• **AVAILABLE DATA**:
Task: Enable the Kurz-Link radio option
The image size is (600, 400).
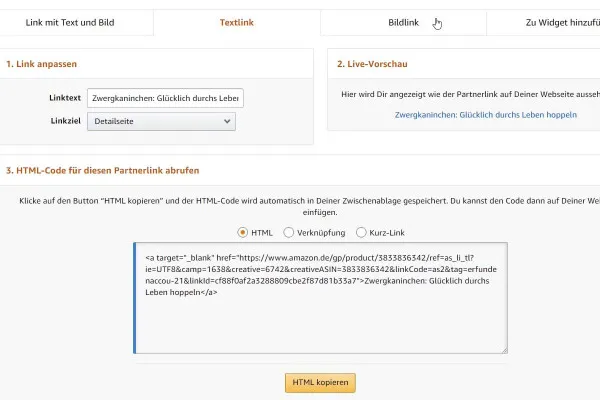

---

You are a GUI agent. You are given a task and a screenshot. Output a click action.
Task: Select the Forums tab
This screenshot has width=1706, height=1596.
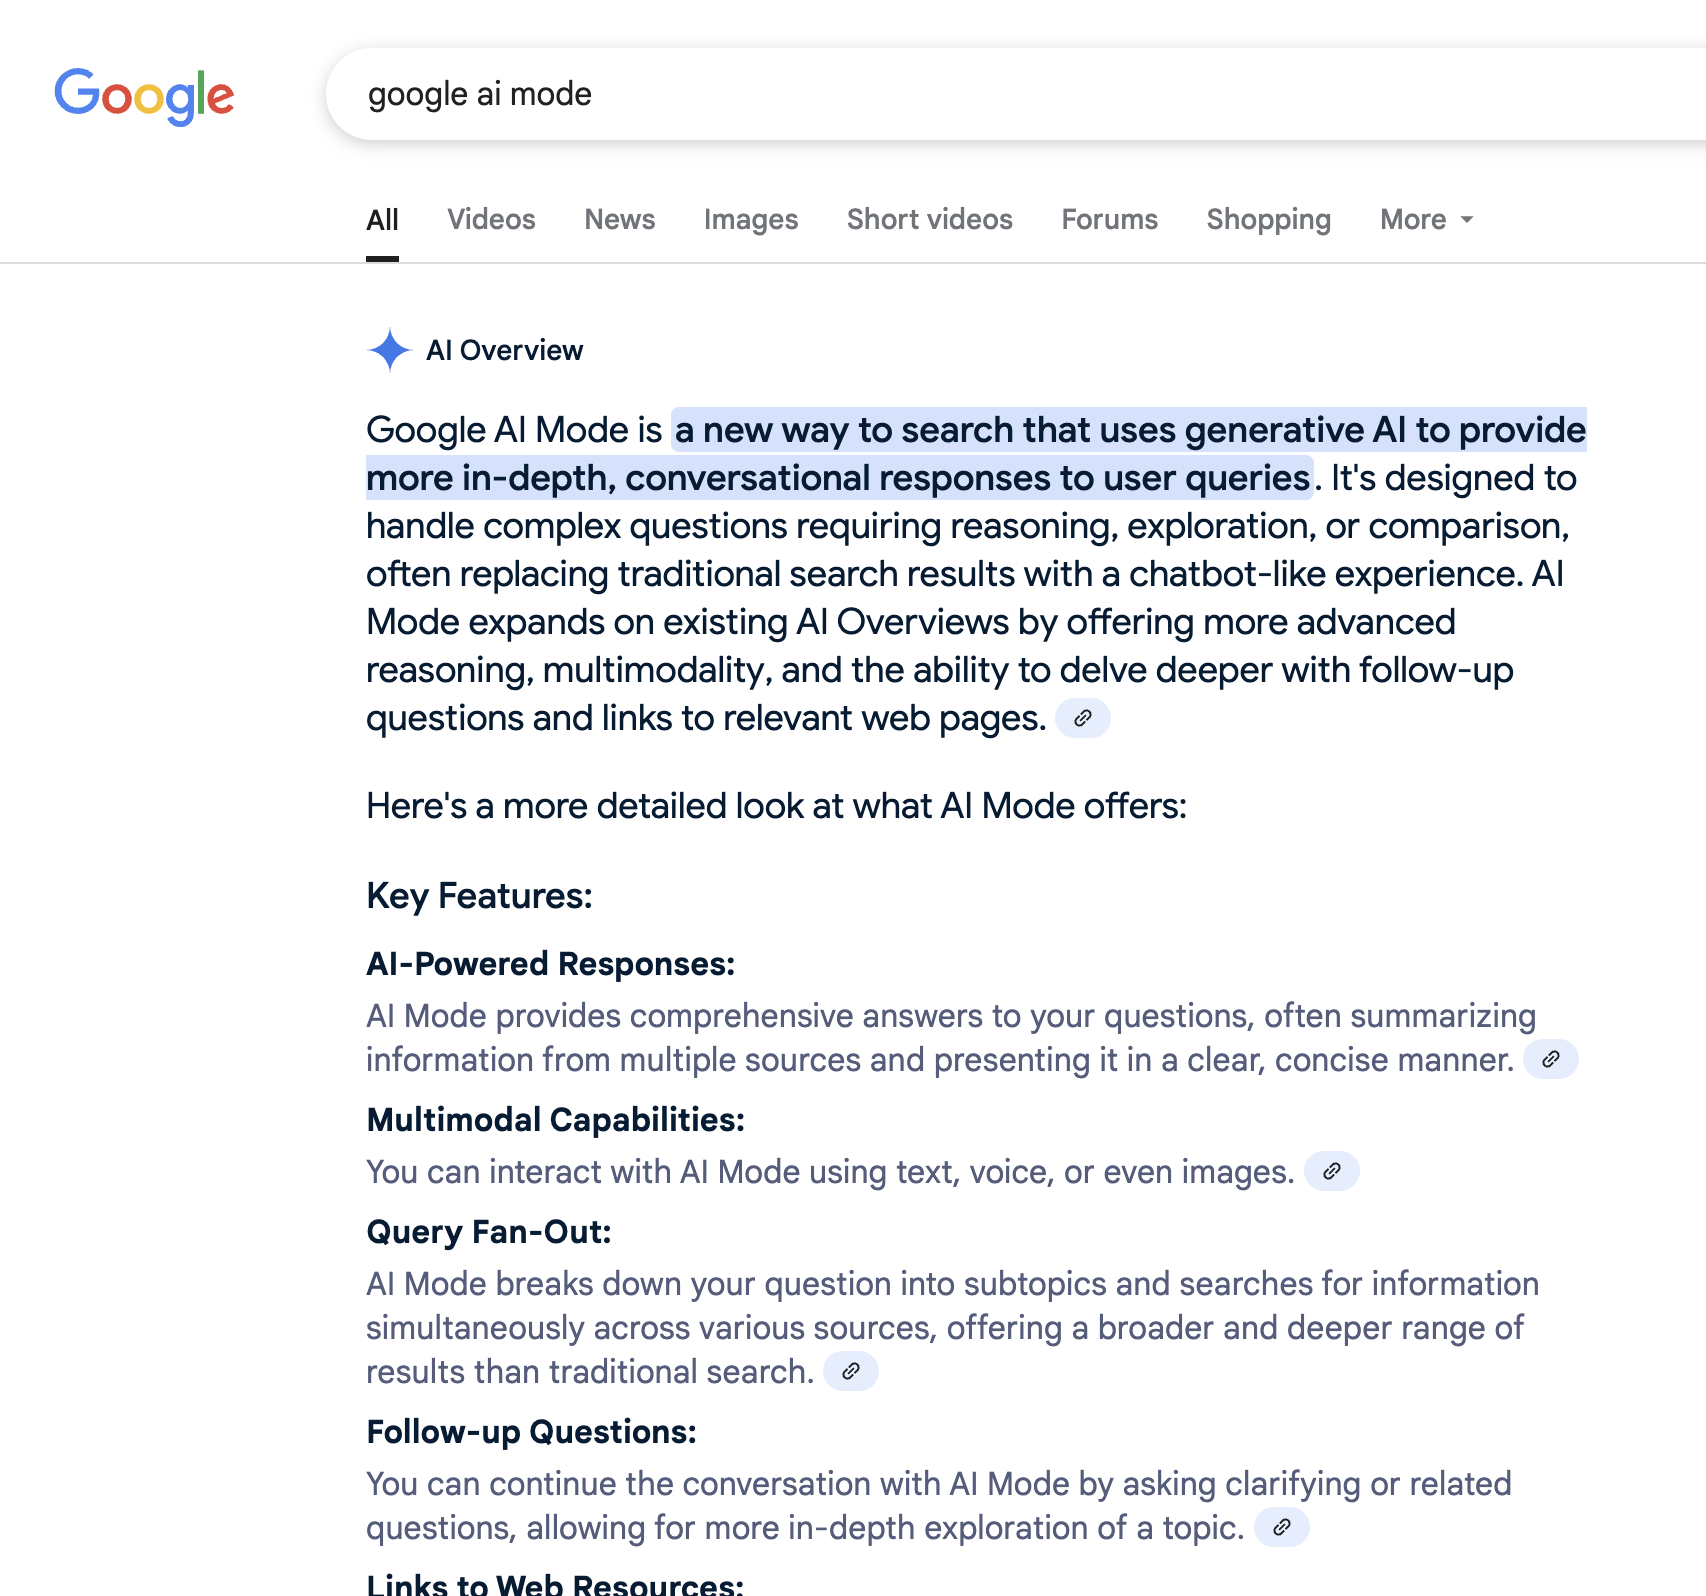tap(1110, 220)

• **PROBLEM**: In the entries above, one line contains "Task: Enable the Kurz-Link radio option" and another contains "The image size is (600, 400).". Reproduce exactly those two lines and the lines between them, nothing else.

• **RESULT**:
Task: Enable the Kurz-Link radio option
The image size is (600, 400).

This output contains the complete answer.